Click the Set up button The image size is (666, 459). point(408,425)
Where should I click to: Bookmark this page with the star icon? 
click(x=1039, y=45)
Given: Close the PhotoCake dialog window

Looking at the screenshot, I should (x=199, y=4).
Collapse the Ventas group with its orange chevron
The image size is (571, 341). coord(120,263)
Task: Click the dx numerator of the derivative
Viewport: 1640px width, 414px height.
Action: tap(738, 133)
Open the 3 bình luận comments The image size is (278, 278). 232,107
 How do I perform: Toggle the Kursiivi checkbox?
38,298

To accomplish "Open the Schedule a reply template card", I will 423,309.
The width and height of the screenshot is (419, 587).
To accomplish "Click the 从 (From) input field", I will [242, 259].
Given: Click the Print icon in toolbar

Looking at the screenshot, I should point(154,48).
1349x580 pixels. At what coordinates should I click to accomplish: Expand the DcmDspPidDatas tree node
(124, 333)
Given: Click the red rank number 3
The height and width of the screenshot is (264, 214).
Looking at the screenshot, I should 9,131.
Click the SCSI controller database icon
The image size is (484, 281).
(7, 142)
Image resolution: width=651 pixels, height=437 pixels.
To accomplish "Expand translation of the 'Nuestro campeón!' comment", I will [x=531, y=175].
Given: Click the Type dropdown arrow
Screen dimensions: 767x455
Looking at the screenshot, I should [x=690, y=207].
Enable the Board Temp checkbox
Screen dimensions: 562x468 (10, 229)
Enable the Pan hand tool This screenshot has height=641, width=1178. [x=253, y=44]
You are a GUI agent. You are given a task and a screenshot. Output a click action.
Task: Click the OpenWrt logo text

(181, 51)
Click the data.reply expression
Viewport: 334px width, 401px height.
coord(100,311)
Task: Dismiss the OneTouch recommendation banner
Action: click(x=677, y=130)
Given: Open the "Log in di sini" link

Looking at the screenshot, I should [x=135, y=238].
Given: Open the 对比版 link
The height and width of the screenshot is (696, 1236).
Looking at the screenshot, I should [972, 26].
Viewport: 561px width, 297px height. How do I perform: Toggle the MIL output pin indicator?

▶ _EXERCISE GOAL_: Find and copy each line above holding "will".

▶ _TASK ANSWER_:
To accomplish "Open the Schedule a reply template card", I will 423,309.
To accomplish "Click the 从 (From) input field", I will [242, 259].
To accomplish "Expand translation of the 'Nuestro campeón!' comment", I will [x=531, y=175].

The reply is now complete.